Excerpt:
The Perfect Pint: Guinness Storehouse, Dublin

Happy weekend!

This time last weekend I was at the Guinness Storehouse in Dublin, and it was a pretty awesome place to be.

DSC062581

Before we start, let me just put it out there that I don’t actually like Guinness. Nevertheless, when in Dublin, it’s sort of a necessary stop!

We went in the morning, around 11, which turned out to be a good idea, because when we went inside they have those canvas barriers making a winding queue long enough to rival something you’d see at Alton Towers. Fortunately, we could walk straight up to a ticket desk. (Tip: if you book online, your ticket is about €2 cheaper at €18, and if you book online for a weekend morning, you can visit for €16 – 2016 prices.)

You can take a free audio guide if you wish, but there is a lot of information in the exhibition regardless. Being Guinness in Dublin, they could have one room with a few posters about the making of it and people would probably still visit, but they have made a big effort here – it’s a really first-class attraction.

Guinness waterfall

They use all sorts of multimedia, including videos to describe each stage of the making of Guinness. They have a massive pit full of barley, a mini waterfall, fully grown hops stretching from floor to ceiling and some of the yeast that has been passed down through the generations – these are the four ingredients that make up Guinness. The latter is so important that they keep some in a safe that the boss has to look after.

There was also a mini section dedicated to cooperage – the making of the barrels. The original coopers did a lot of their work by eye – they were so good that they hardly had to measure anything to create a perfectly sealed barrel. This bit made me think that making these might be more challenging than creating a perfect pint!

Guinness barrels

On the second floor there was a bar, which we would come back to. It was also home to the Guinness taste experience, around ten minutes where they summarise again the ingredients and tell you how to taste it properly – basically, take a massive gulp to ‘drink through the head’, as the foam is largely nitrogen and wouldn’t be that nice. Now, we had already had a sample of Guinness Foreign Extra at the end of the first floor, so this had been an unpleasant first sample, but it meant that the ordinary Guinness in the taste experience seemed heavenly by comparison.

Excerpted data:
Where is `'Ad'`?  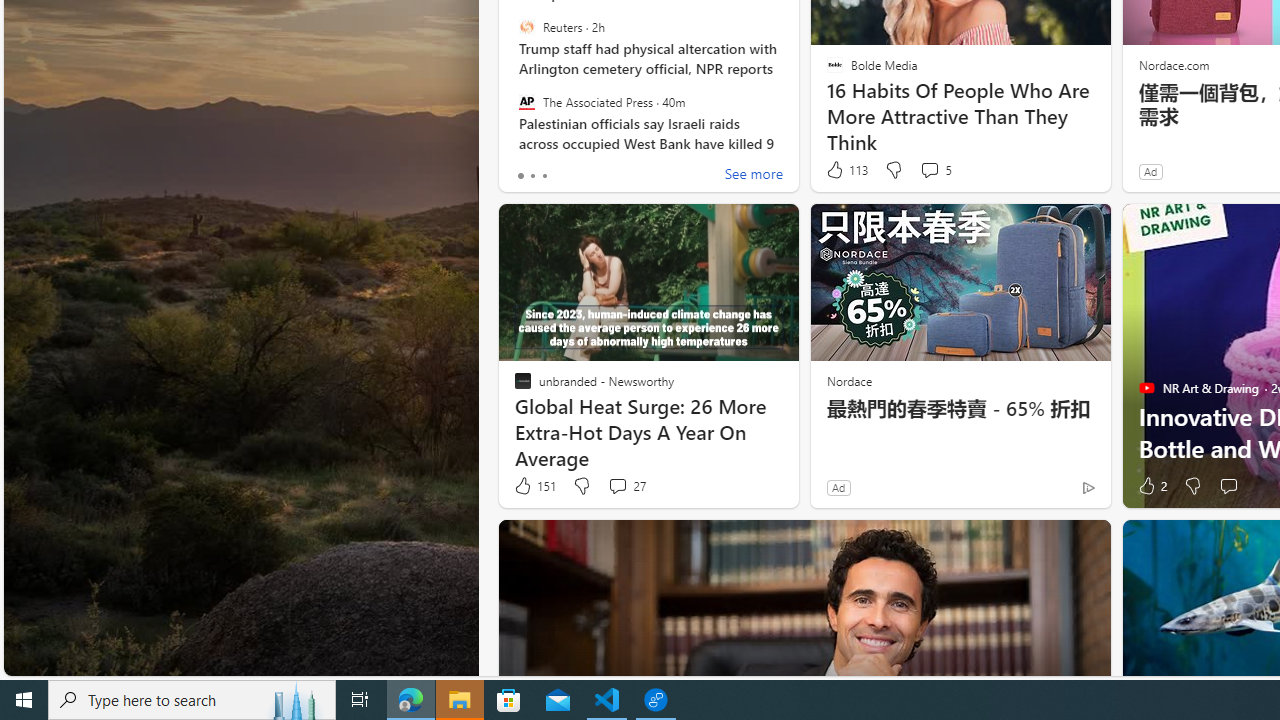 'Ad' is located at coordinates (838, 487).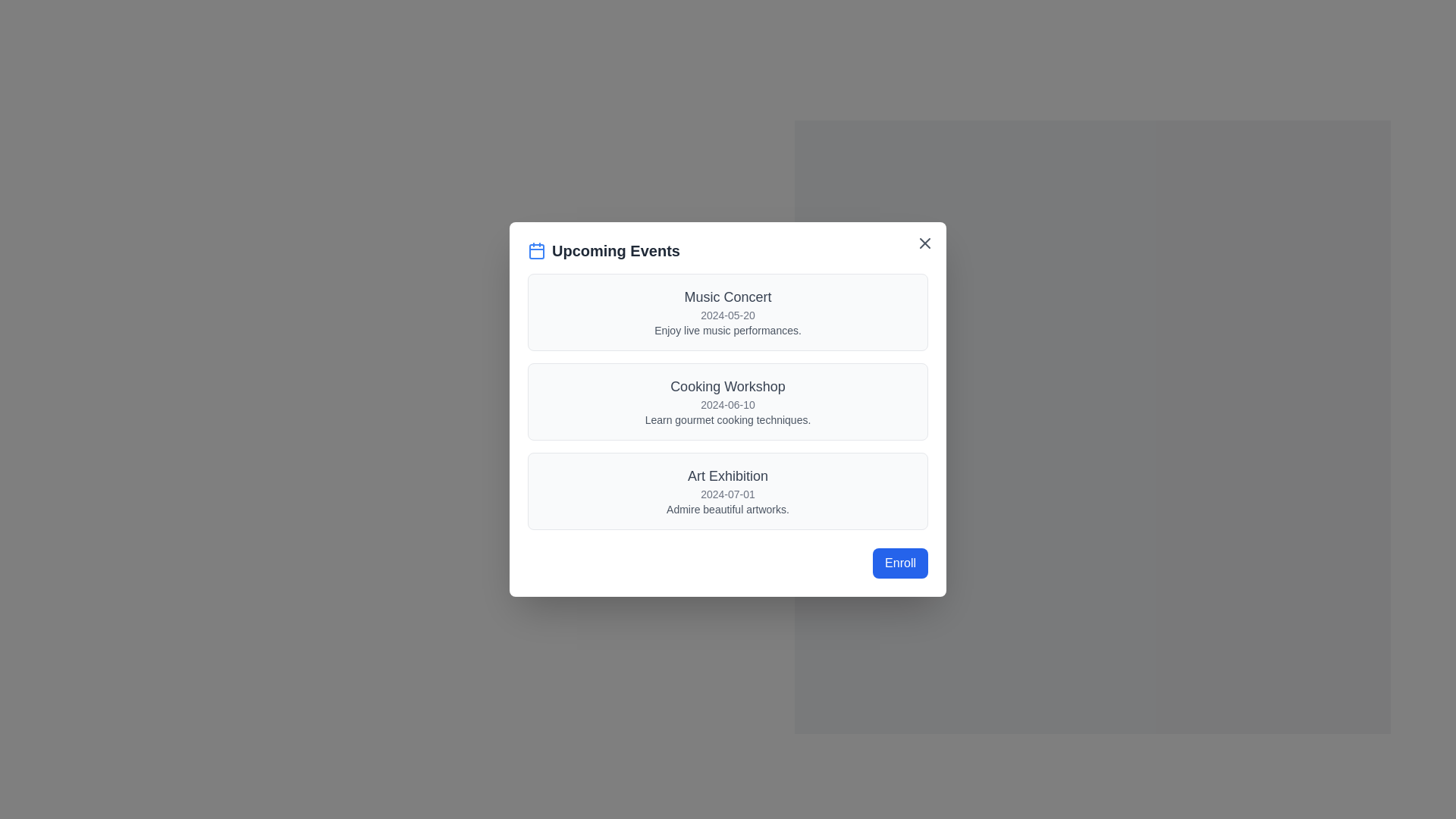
==
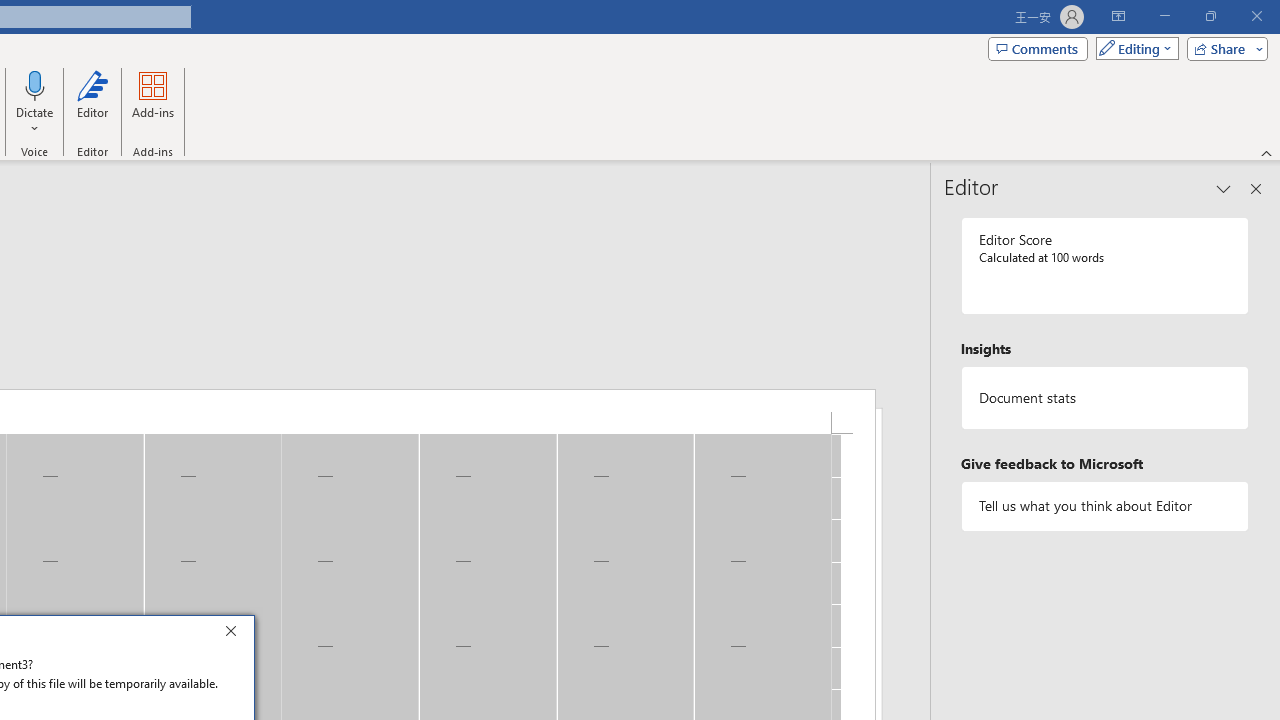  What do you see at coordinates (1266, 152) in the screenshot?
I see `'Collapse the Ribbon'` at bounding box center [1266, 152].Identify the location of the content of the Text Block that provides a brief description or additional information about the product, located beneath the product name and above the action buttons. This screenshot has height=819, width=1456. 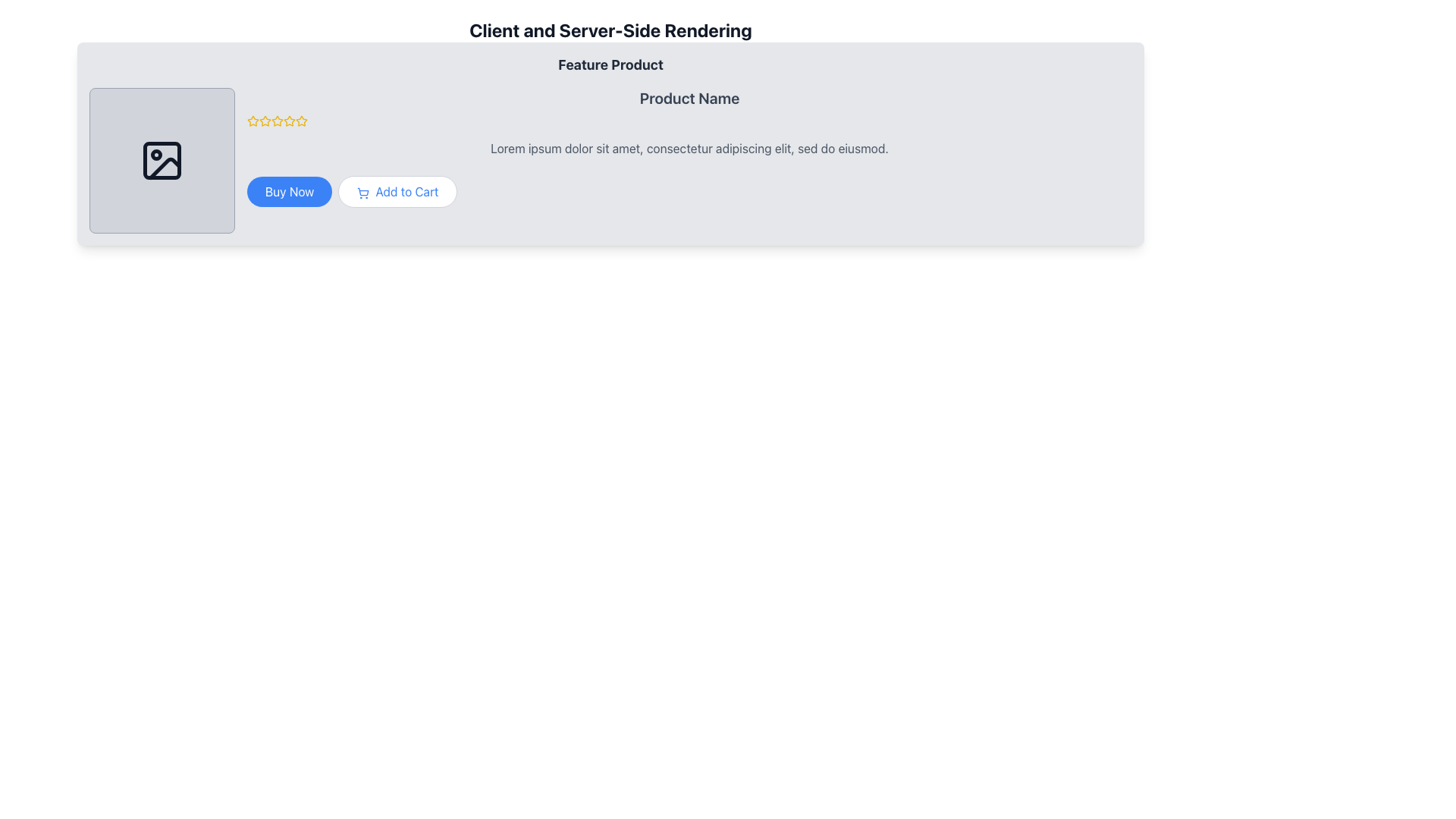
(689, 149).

Problem description:
Write out the whole Guinness Storehouse piece above again, word for word.

Response:
The Perfect Pint: Guinness Storehouse, Dublin

Happy weekend!

This time last weekend I was at the Guinness Storehouse in Dublin, and it was a pretty awesome place to be.

DSC062581

Before we start, let me just put it out there that I don’t actually like Guinness. Nevertheless, when in Dublin, it’s sort of a necessary stop!

We went in the morning, around 11, which turned out to be a good idea, because when we went inside they have those canvas barriers making a winding queue long enough to rival something you’d see at Alton Towers. Fortunately, we could walk straight up to a ticket desk. (Tip: if you book online, your ticket is about €2 cheaper at €18, and if you book online for a weekend morning, you can visit for €16 – 2016 prices.)

You can take a free audio guide if you wish, but there is a lot of information in the exhibition regardless. Being Guinness in Dublin, they could have one room with a few posters about the making of it and people would probably still visit, but they have made a big effort here – it’s a really first-class attraction.

Guinness waterfall

They use all sorts of multimedia, including videos to describe each stage of the making of Guinness. They have a massive pit full of barley, a mini waterfall, fully grown hops stretching from floor to ceiling and some of the yeast that has been passed down through the generations – these are the four ingredients that make up Guinness. The latter is so important that they keep some in a safe that the boss has to look after.

There was also a mini section dedicated to cooperage – the making of the barrels. The original coopers did a lot of their work by eye – they were so good that they hardly had to measure anything to create a perfectly sealed barrel. This bit made me think that making these might be more challenging than creating a perfect pint!

Guinness barrels

On the second floor there was a bar, which we would come back to. It was also home to the Guinness taste experience, around ten minutes where they summarise again the ingredients and tell you how to taste it properly – basically, take a massive gulp to ‘drink through the head’, as the foam is largely nitrogen and wouldn’t be that nice. Now, we had already had a sample of Guinness Foreign Extra at the end of the first floor, so this had been an unpleasant first sample, but it meant that the ordinary Guinness in the taste experience seemed heavenly by comparison.